-- Exercise aim --
I need the number of lines in the data that include "agent"; reply with that number alone.

Stored data
──────
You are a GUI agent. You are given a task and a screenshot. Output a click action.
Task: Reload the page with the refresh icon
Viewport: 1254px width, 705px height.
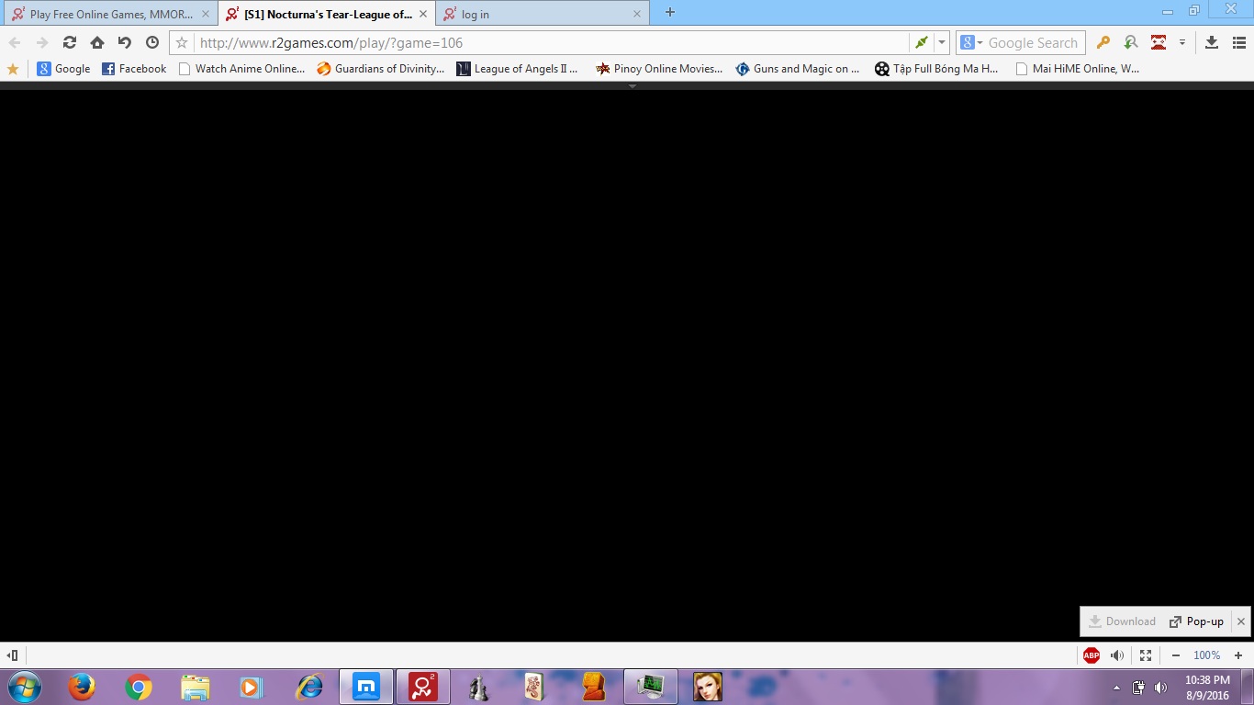(x=69, y=42)
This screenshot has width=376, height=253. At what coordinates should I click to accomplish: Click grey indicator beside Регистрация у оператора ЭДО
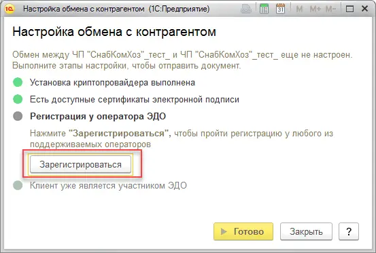pyautogui.click(x=18, y=116)
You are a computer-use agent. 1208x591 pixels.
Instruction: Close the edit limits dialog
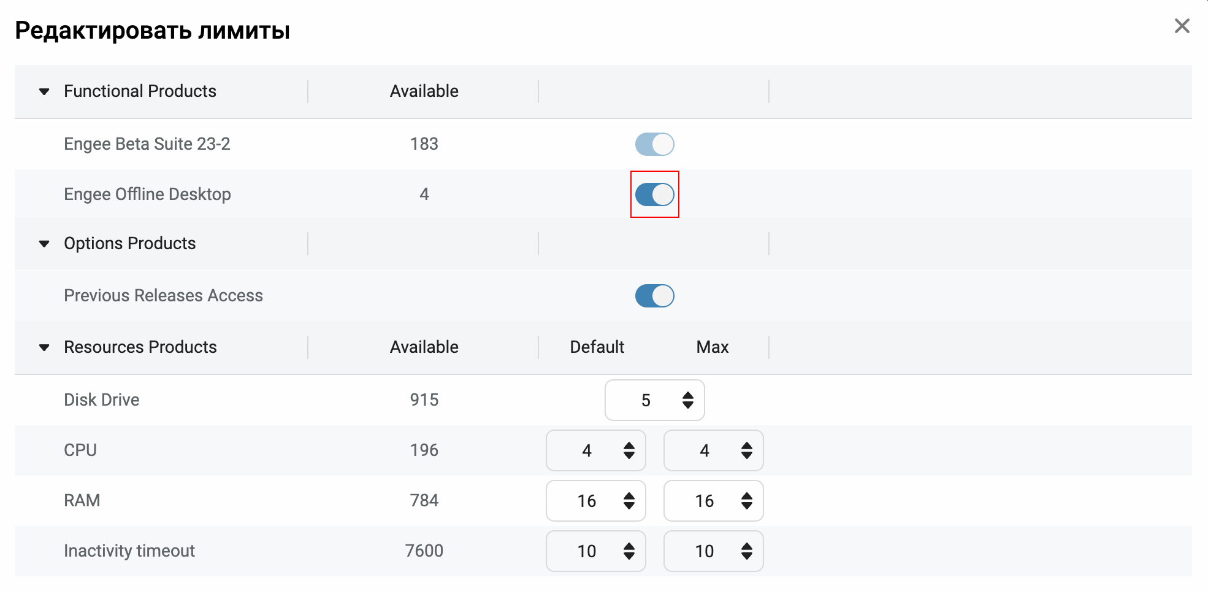tap(1182, 26)
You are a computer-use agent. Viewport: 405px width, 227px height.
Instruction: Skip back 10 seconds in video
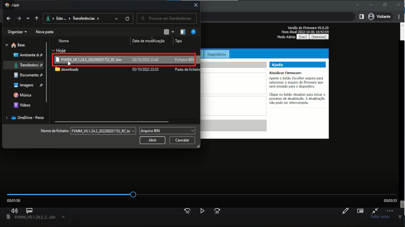coord(187,211)
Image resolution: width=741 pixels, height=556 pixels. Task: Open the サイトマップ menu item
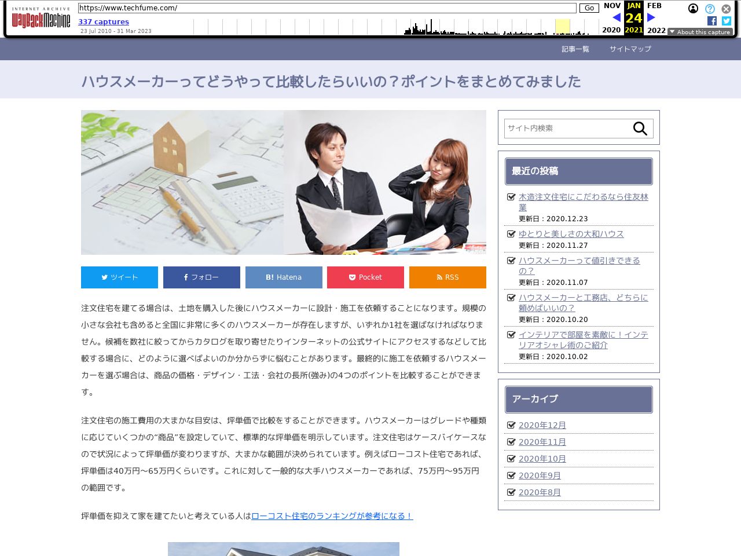(630, 49)
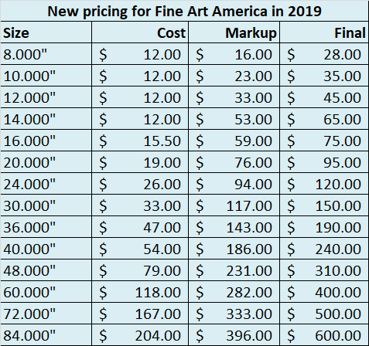Click the Final column header
This screenshot has width=369, height=346.
(324, 32)
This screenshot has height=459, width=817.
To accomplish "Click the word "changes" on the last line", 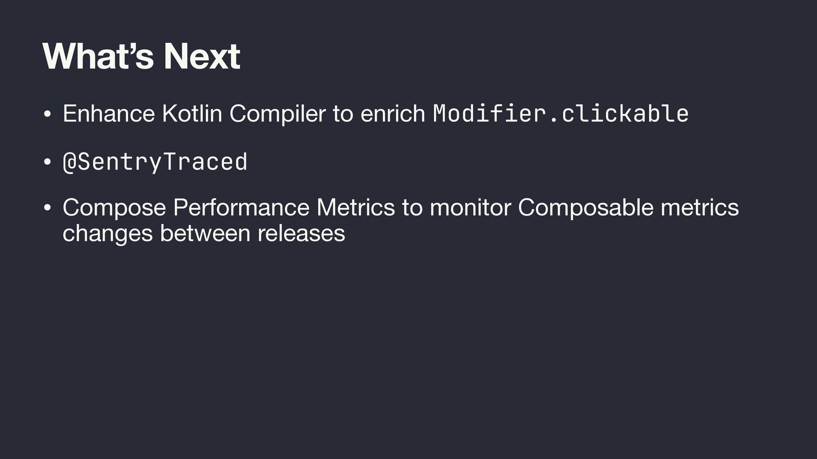I will coord(107,233).
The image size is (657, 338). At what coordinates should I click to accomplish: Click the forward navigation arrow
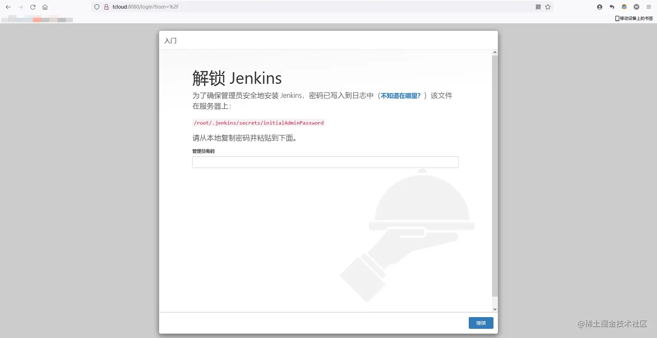20,7
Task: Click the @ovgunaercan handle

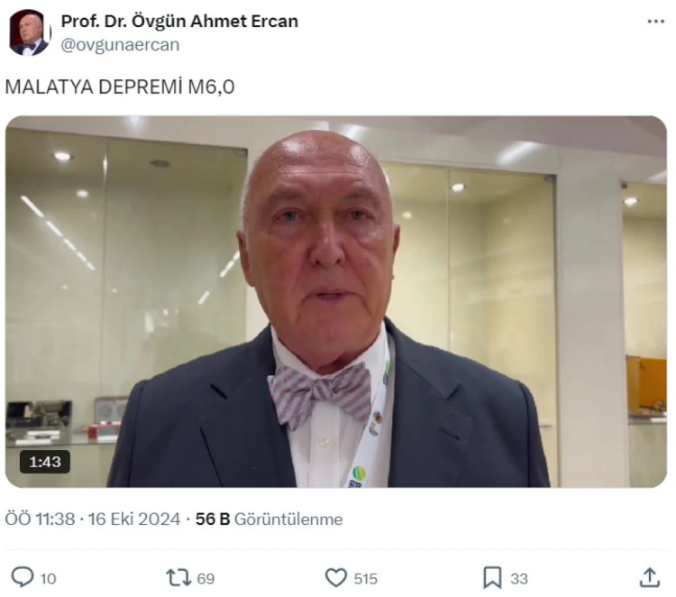Action: coord(120,45)
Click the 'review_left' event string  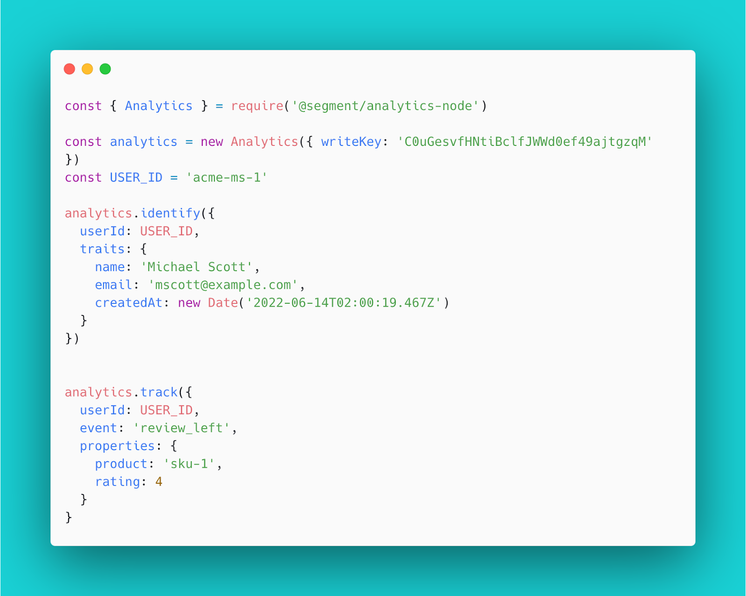(x=182, y=428)
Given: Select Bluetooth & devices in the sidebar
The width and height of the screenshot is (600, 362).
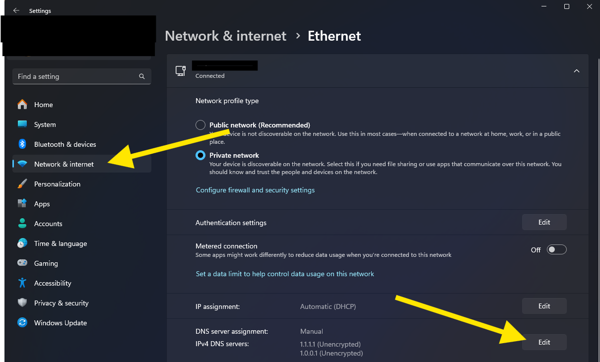Looking at the screenshot, I should point(65,144).
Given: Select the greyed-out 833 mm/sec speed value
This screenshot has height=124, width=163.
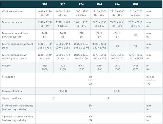Looking at the screenshot, I should pos(90,80).
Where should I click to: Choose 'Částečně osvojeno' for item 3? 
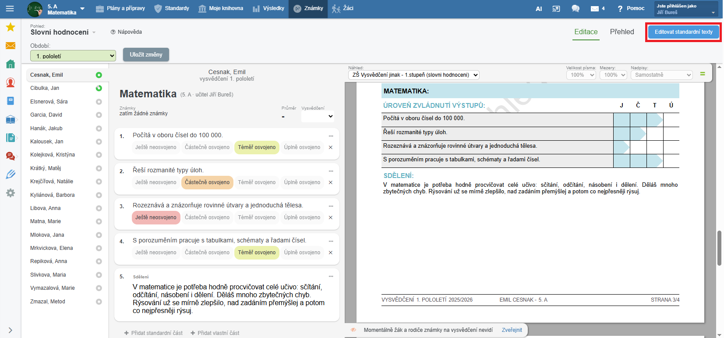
──────
-- Reply --
3